ADAN

Mar, 2021 → Feb, 2022

Partner: armasuisse
Partner contact: Gérôme Bovet
EPFL laboratory: Signal Processing Laboratory (LTS4)
EPFL contact: Prof. Pascal Frossard

Modulation recognition state-of-the-art architectures are based on computer vision deep learning models. However, these models have recently been shown to be quite vulnerable to very small and carefully crafted perturbations, which pose serious questions in terms of safety, security, or performance guarantees at large. Several works have been developed in computer vision to make models more robust against these perturbations, with the best one being adversarial training, in which the model is fine-tuned with these adversarial perturbations.

However, adversarial training has several drawbacks. First, adversarial training requires generating strong adversarial attacks at each iteration of the training, which is computationally expensive. Some works try to address this by using weaker attacks but, while this works at the start, this leads to the second drawback: “catastrophic overfitting” arises during the training, making the model not robust to strong attacks. This instability during adversarial training has yet to be explained. Third, adversarial training only makes the model robust to the type of perturbation it is being fine-tuned on. This drawback is especially important in modulation recognition, where several types of perturbations are typical but not well-tested: impulse noise, changes on the signal energy or phase and frequency offsets. Finally, one assumption made in adversarial training is that the adversaries share the same label as the samples they have perturbed. While this is generally true for very small energy perturbation, it may not be the case for modulations with a high number of states, where smaller perturbations may be required to not change the true label.

Building on our recent results, which show that adversarial training is effective on modulation recognition, we propose to tackle one by one each of the disadvantages of adversarial training by implementing several novel adaptive algorithms.
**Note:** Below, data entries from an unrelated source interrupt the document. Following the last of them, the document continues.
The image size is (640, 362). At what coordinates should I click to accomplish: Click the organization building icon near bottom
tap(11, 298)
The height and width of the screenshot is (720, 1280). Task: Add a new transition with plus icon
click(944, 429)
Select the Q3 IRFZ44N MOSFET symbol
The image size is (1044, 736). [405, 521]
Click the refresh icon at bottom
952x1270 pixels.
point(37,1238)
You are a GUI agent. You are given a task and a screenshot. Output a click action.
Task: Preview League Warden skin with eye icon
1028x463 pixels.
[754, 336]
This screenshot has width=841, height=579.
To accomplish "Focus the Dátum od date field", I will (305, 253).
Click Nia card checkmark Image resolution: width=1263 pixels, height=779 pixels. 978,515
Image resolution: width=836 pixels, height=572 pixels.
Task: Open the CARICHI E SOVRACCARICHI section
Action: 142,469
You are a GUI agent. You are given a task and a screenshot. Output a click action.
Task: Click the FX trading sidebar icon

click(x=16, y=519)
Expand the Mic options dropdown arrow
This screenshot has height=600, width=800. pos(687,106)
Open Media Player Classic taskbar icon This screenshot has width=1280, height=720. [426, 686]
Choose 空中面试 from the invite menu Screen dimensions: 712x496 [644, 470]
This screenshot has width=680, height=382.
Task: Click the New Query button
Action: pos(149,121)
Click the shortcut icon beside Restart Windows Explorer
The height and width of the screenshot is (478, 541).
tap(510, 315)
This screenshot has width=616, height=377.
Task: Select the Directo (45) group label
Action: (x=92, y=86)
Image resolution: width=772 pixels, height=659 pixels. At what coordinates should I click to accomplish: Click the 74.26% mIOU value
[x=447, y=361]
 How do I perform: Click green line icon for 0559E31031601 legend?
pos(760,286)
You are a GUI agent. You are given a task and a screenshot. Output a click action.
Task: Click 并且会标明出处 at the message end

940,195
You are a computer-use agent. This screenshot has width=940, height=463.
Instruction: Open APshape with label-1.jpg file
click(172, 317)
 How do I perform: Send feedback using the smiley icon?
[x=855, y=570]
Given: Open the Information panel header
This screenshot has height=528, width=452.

In this project we achieve the following:

  • Incorporate information obtained from the adversarial training optimization using adaptive importance sampling to reduce robust overfitting
  • Analyze the loss landscape with respect to the model weights. We show that convergence only happens in the last layers of the network and that catastrophic overfitting is related with the high increase in gradient variance around the natural points.
  • We show with a simple synthetic example that the model susceptibility to adversarial examples is highly dependent on the quality of the training data, where even a small amount of gaussian noise can cause the network to learn completely different classification boundaries.

Paper: Javier Maroto, Gérôme Bovet, and Pascal Frossard, “SafeAMC: Adversarial training for robust modulation recognition models” in EUSIPCO 2022.